**The problem**
All lines from the line containing "You are a GUI" up to and including the last line of the entries must be written out exactly, with no others.
================================
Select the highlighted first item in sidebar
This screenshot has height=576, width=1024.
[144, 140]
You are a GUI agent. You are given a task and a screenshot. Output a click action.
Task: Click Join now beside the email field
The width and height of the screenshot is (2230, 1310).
================================
**Written reply**
You are a GUI agent. You are given a task and a screenshot. Output a click action.
Task: Click Join now beside the email field
The width and height of the screenshot is (2230, 1310).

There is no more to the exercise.